LSS 4067

Observation data Epoch J2000 Equinox ICRS
- Constellation: Scorpius
- Right ascension: 17^{h} 19^{m} 05.548^{s}
- Declination: −29° 43′ 41.20″
- Apparent magnitude (V): 11.44

Characteristics
- Spectral type: O4.5Ifpe
- U−B color index: +0.37
- B−V color index: +1.49
- V−R color index: +1.28

Astrometry
- Radial velocity (R_{v}): −51.0 km/s
- Proper motion (μ): RA: −2.5 mas/yr Dec.: −6.6 mas/yr
- Distance: 9,500–12,700 ly (2,900–3,900 pc)
- Absolute magnitude (M_{V}): −6.335

Details
- Mass: 120 M_{☉}
- Radius: 18.65^{[citation needed]} R_{☉}
- Luminosity: 802,000 L_{☉}
- Surface gravity (log g): 3.61 cgs
- Temperature: 40,000 K
- Rotational velocity (v sin i): <107 km/s
- Age: 1.10 Myr
- Other designations: LS 4067, CD−38°11748, Hen 3-1374, HM 1 VB 4, TYC 7870-896-1, 2MASS J17190554-3848496

Database references
- SIMBAD: data

= LSS 4067 =

O-type blue supergiant star

LSS 4067, also known as CD−38°11748, is an O-type blue supergiant star located in the constellation Scorpius, very close to the galactic plane. It is part of the open cluster HM 1, although its distance is not well known; it may be anywhere between 9,500 and 12,700 light years (2900 to 3900 parsecs) away from the Earth. Despite being a blue supergiant, it is extremely reddened by interstellar extinction, so its apparent magnitude is brighter for longer-wavelength passbands.

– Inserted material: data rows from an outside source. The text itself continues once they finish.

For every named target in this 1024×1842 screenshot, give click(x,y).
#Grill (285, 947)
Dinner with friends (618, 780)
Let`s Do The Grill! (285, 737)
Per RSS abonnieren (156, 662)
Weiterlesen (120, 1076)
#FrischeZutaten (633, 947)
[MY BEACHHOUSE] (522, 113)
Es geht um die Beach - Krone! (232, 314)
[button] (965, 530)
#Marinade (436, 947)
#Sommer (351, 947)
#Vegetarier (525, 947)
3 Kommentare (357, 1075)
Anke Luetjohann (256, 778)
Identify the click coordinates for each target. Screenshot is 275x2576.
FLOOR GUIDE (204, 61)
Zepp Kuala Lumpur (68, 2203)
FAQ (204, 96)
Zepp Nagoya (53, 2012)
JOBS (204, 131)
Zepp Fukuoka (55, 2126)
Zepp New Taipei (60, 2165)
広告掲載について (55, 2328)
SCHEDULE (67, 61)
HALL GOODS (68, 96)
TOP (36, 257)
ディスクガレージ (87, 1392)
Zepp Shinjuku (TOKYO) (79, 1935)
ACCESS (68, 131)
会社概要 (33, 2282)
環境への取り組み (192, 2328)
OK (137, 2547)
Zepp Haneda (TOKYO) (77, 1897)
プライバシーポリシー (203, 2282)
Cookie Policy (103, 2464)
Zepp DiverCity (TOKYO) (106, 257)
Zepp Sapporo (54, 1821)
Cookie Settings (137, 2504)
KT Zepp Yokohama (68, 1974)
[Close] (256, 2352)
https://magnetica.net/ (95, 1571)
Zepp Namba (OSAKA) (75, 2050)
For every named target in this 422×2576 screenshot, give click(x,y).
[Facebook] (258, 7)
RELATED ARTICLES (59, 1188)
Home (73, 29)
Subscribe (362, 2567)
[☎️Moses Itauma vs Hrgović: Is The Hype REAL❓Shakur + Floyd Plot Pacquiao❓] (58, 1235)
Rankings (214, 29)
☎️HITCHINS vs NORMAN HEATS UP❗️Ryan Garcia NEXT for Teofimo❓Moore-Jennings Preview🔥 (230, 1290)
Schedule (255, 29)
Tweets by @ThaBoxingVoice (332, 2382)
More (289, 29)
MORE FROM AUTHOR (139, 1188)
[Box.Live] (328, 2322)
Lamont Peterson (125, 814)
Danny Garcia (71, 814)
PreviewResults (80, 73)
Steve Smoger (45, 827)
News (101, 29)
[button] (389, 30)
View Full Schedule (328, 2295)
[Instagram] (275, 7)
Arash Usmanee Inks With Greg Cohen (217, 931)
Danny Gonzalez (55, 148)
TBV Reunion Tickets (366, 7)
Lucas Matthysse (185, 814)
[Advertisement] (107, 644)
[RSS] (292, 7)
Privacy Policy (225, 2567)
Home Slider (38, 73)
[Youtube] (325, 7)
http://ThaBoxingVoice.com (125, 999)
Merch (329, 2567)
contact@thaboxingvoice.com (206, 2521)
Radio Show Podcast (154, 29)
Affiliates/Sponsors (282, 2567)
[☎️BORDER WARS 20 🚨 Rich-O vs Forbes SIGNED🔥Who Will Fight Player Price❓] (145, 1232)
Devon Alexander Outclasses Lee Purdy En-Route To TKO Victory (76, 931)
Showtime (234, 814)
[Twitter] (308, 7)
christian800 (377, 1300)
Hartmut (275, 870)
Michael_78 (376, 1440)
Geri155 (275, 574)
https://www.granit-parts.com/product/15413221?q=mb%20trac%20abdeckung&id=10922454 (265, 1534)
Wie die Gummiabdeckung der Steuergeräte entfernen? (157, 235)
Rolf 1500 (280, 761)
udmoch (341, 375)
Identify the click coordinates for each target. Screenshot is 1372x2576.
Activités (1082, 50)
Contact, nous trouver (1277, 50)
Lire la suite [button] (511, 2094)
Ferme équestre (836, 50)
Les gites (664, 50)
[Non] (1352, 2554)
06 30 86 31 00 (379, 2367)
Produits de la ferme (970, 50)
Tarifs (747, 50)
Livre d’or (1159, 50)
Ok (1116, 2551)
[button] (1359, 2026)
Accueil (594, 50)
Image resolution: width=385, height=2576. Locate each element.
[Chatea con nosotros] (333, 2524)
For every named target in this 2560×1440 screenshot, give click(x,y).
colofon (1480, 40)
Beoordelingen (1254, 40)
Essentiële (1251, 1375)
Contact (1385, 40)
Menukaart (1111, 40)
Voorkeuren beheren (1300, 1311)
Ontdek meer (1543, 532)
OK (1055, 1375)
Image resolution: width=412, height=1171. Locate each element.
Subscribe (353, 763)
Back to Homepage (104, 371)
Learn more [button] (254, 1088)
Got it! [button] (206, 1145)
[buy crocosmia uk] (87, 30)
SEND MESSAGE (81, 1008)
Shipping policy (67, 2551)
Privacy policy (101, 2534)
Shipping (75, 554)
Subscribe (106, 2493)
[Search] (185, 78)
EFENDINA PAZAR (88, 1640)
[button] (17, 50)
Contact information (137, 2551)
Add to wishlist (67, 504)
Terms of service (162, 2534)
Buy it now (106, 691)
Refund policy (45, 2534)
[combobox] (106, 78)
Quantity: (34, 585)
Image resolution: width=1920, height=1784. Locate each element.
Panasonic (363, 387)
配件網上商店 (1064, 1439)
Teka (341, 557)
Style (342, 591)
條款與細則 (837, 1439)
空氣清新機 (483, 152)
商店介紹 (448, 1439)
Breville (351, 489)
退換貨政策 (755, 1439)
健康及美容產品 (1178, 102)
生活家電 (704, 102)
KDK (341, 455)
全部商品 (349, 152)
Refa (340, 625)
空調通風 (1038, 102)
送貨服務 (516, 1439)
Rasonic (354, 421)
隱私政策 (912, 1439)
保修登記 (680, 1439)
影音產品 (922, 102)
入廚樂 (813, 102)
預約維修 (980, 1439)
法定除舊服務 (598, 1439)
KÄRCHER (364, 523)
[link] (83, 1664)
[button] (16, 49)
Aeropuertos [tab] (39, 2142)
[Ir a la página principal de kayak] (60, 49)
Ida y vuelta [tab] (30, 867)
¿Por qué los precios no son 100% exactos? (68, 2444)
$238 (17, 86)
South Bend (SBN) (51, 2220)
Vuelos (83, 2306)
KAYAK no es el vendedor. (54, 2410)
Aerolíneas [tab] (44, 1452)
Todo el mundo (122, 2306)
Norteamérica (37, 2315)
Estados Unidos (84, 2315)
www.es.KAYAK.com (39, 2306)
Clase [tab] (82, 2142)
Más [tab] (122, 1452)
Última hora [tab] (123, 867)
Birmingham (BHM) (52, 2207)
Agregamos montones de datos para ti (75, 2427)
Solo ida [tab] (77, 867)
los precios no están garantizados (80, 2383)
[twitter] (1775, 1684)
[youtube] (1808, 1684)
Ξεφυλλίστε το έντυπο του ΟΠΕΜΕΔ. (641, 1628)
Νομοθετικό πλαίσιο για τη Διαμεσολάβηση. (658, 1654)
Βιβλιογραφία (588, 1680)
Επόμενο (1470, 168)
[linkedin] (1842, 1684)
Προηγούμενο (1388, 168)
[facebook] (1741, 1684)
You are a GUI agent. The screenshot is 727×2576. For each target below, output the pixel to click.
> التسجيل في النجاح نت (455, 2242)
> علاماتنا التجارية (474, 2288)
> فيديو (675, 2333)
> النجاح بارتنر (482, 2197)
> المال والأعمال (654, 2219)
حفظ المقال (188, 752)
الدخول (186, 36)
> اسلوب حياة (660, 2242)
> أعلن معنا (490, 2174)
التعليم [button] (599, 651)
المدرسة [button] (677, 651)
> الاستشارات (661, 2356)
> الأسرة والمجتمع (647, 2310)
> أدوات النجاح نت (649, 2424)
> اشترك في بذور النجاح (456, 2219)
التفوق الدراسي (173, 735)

Without the extinction, it is estimated that LS 4067 would be 5.8 magnitudes brighter, a naked eye star with an apparent magnitude of 5.3.

Although the Gaia Data Release 2 parallax for LS 4067 is negative, a likely distance can be calculated from it. The star is thought to be between 8,202 and 14,084 pc away, statistically most likely at 10,170 pc. It was catalogued as a member of the faint cluster Havlen-Moffat No. 1, but is no longer thought to be a member. The cluster lies about 3,300 pc.

LSS 4067 has an absolute bolometric magnitude of −11.4, making it one of the most luminous stars known. Indeed, many of the hottest and most luminous stars known are O-type supergiants, or Wolf-Rayet stars. LSS 4067 has an unusual spectrum, with various emission lines including N III and He II emission lines, thus the "f" in its spectral type. Because of this unusual spectrum, classifying the star or deducing its properties has proved relatively difficult: for example, the effective temperature is predicted to be too cool and the surface gravity too high.